By Leonard Collins ’15

Last semester, Hamilton students organized a die-in to express their outrage over police conduct towards minority citizens. Students and faculty gathered on College Hill Road, blocking traffic and standing resolute against Kirkland police, in order to send a message that we do care about how other people in America are treated. The pride in demonstrators eyes as they chanted “No justice, o peace” and “Hands Up, Don’t Shoot” was very moving, and even put tears in my eyes. Although their intentions for coordinating the die-in were sound, actual coordination itself was a bit lacking. When threatened with arrest for disrupting traffic, students reacted chaotically with tactics such as stepping forward collectively, believing they could not all be arrested. The demonstration itself was compelling, but acts such as these demonstrate how the possibility of being arrested was hardly considered.

As students at one of the most respected colleges in the country, we have a responsibility to people outside our campus—and ourselves—to acknowledge injustice when it is blatantly apparent. Yet the way we acknowledge such injustices are crucial for how we represent our stances towards them. Martin Luther King, Jr. not only advocated for non-violent civil disobedience during the Civil Rights Movement, but also strategized with members of organizations including the Southern Christian Leadership Conference and the Student Nonviolent Coordinating Committee. It was through a consideration of the consequences of a non-violent course of actions that Dr. King and many others designed a movement that changed our nation forever. But today one can witness people in St.
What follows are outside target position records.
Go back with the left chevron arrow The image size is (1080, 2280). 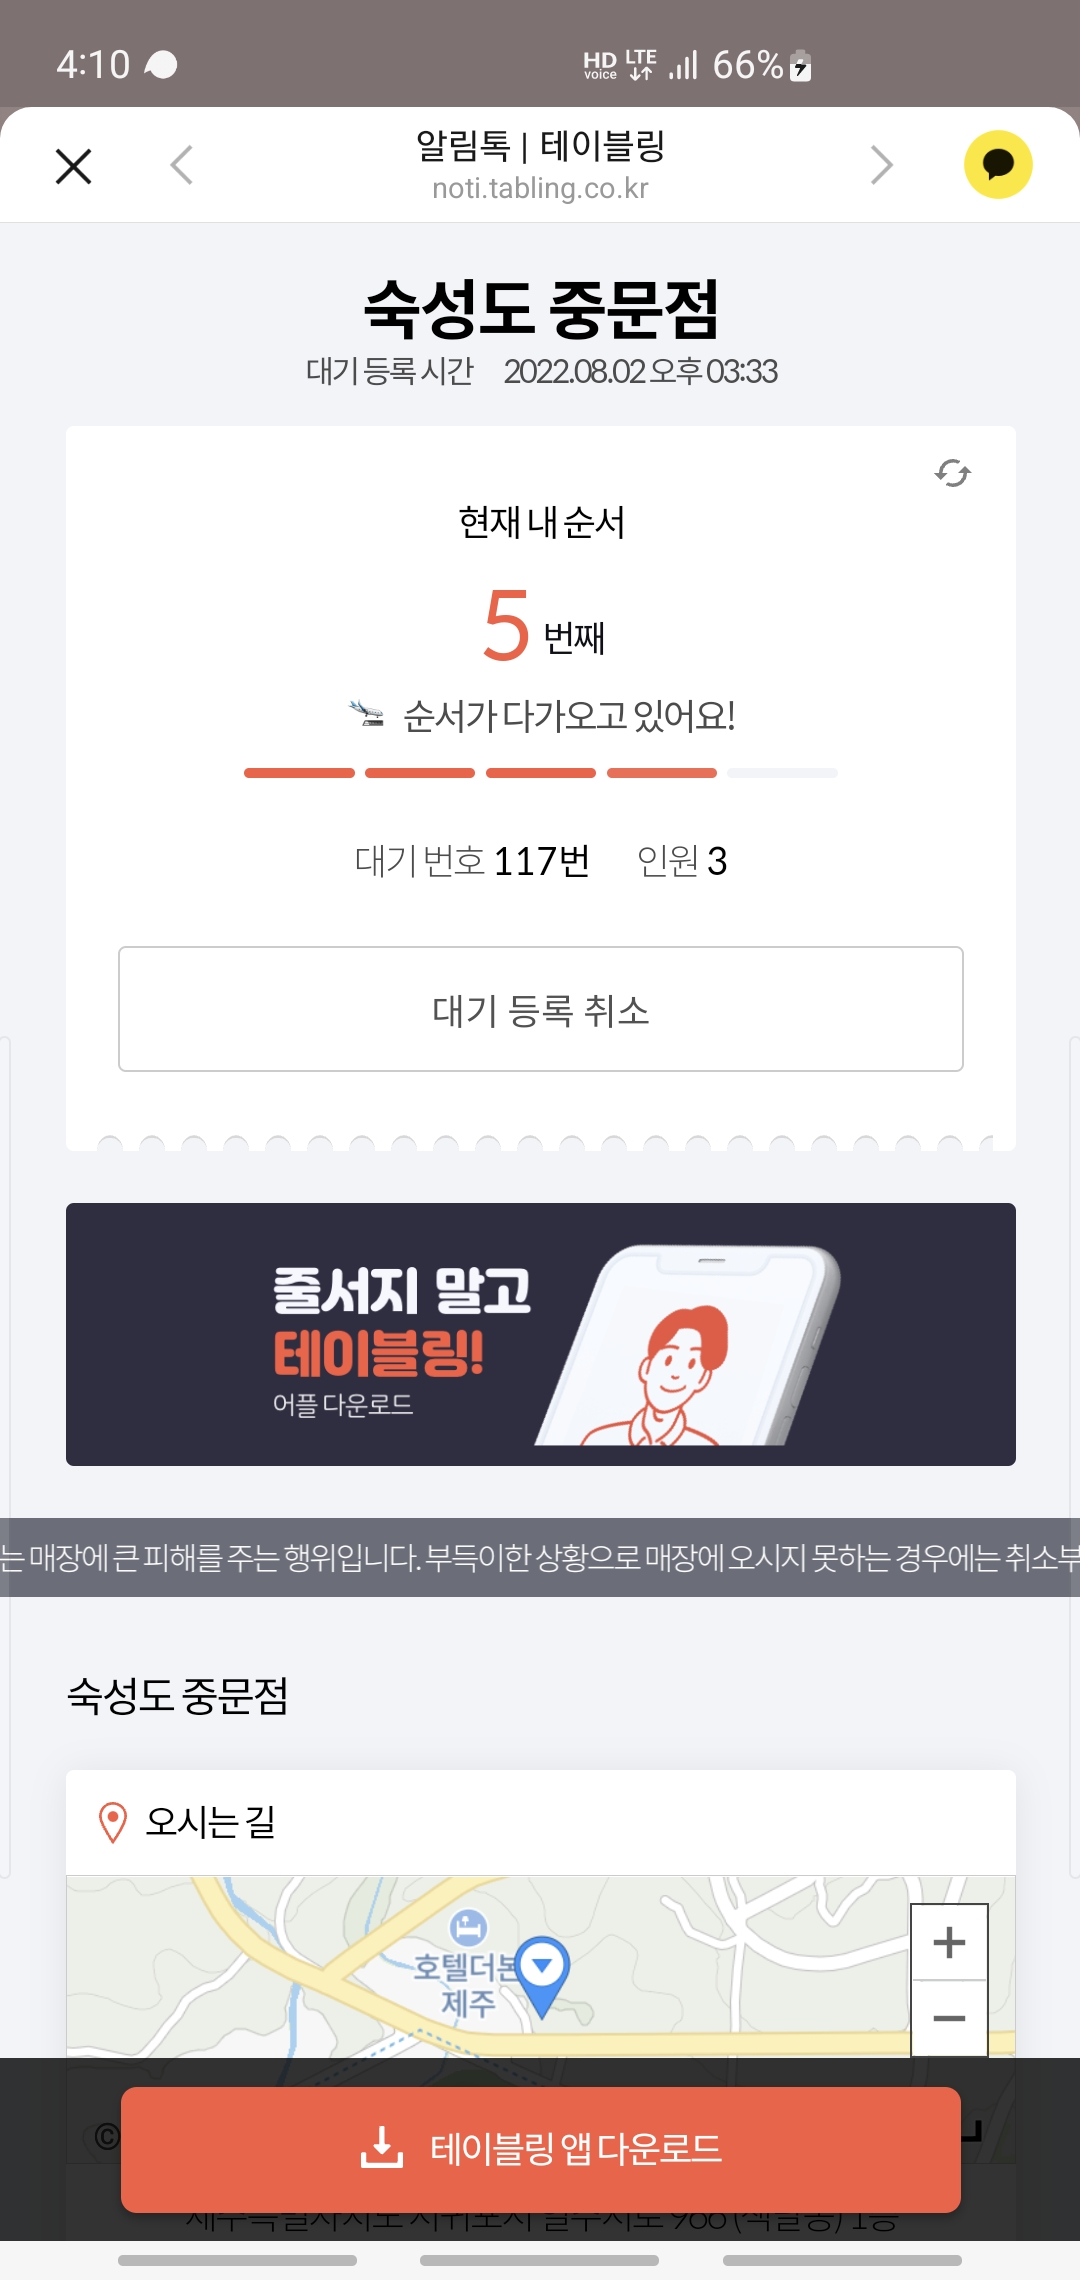[181, 165]
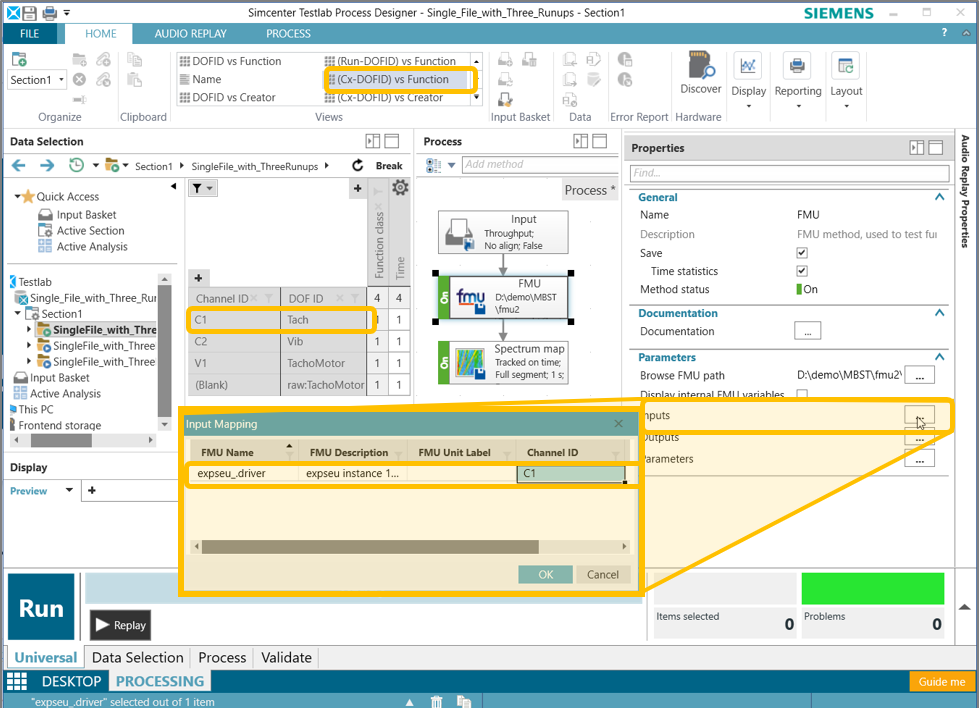This screenshot has height=708, width=979.
Task: Click the Replay play button
Action: [x=120, y=625]
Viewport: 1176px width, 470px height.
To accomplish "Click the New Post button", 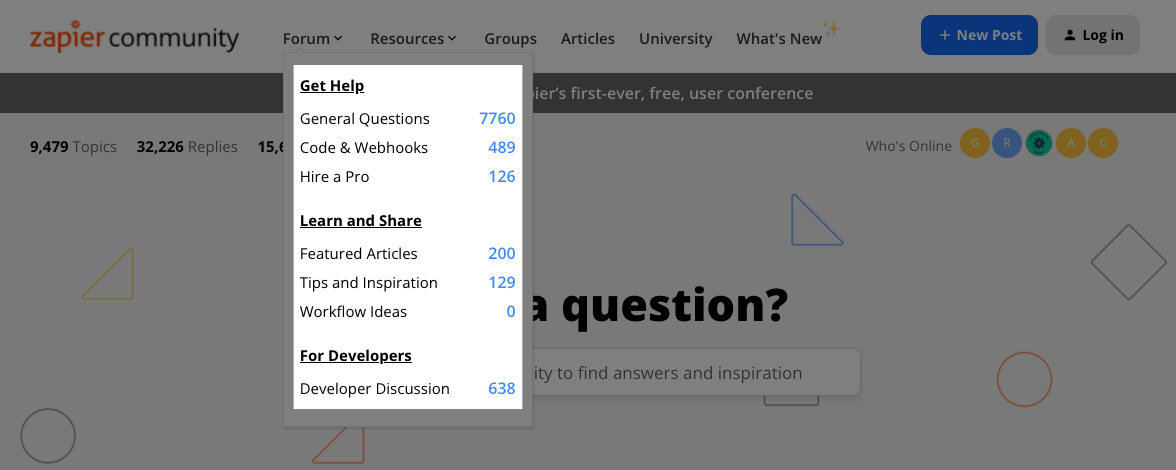I will click(x=979, y=35).
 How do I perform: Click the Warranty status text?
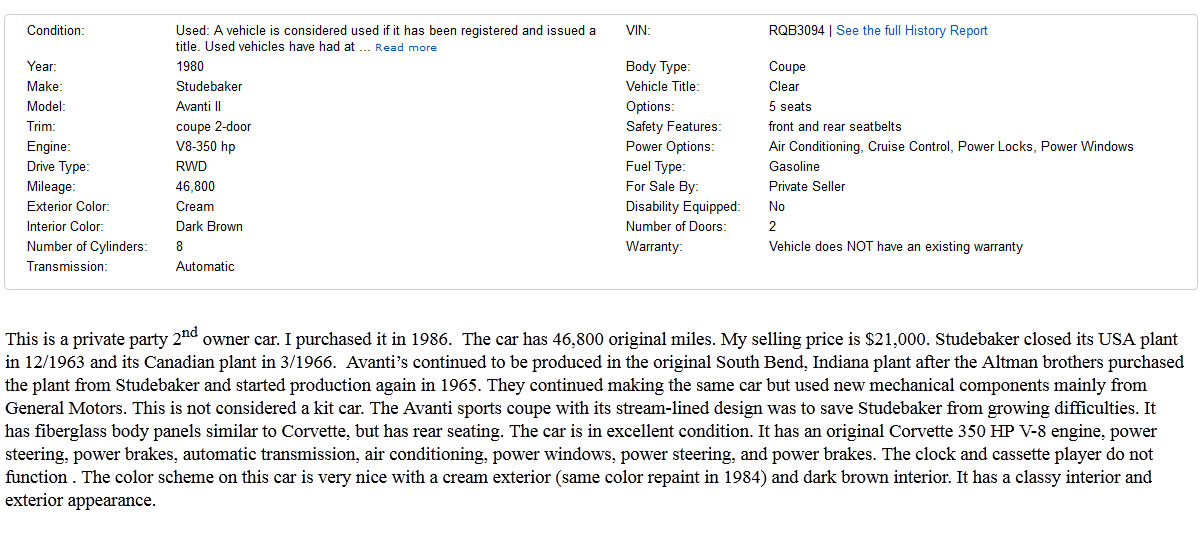point(895,247)
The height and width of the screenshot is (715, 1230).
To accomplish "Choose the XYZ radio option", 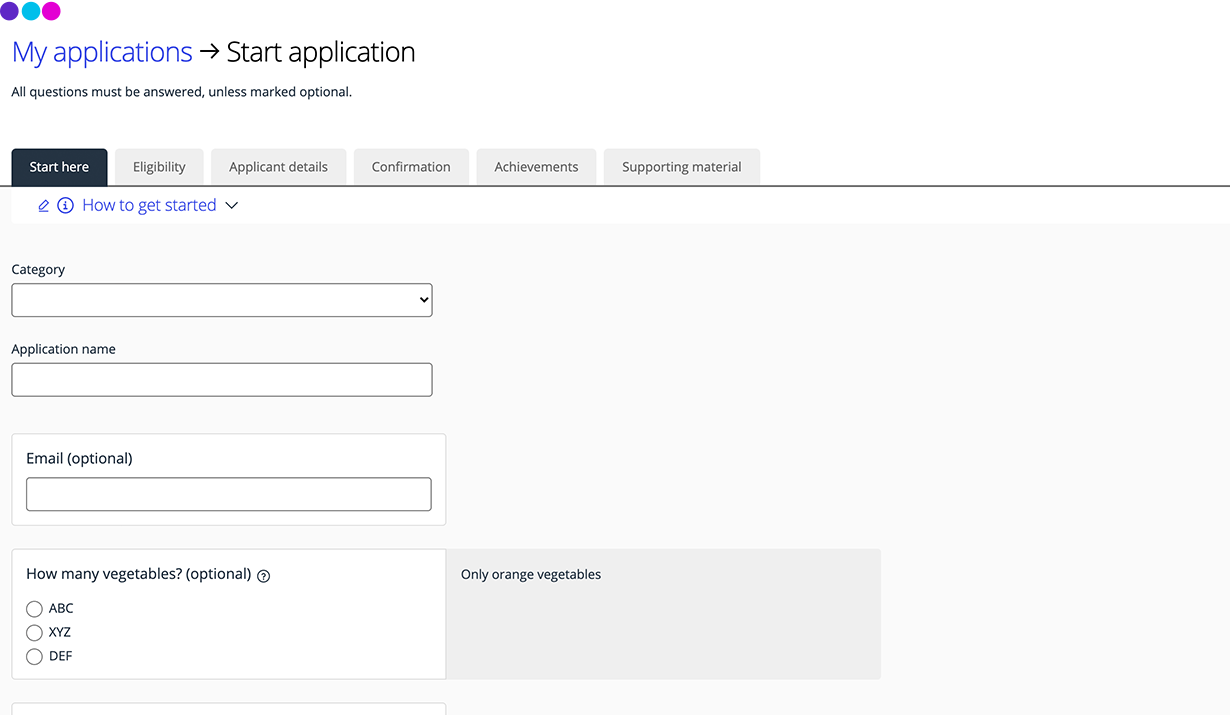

Louis outraged over a non-violent course of action, scorning the very principles that Martin Luther King, Jr. stood for—the principles that we honor during a celebration for his achievements.

I went to the Martin Luther King Day celebration in the Annex, sitting with a diverse body of students and faculty. Although I noticed a similar lack of preparation for the event, there remained a deep appreciation for the goals that Dr. King and others like him fought for with their lives. At one point in the event, Syracuse University Professor Arthur Flowers exclaimed, “Rest in peace Dr. King. We got this.” Yet witnessing these disorganized events I am not entirely sure if that is true. It is good to be outraged over injustices facing minority citizens in this country today, but that outrage must be met with a sense of maturity that is astoundingly lacking. In order to resolve this problem, perhaps we should reexamine last semester’s die-in protest, and how vital it is for our situation today.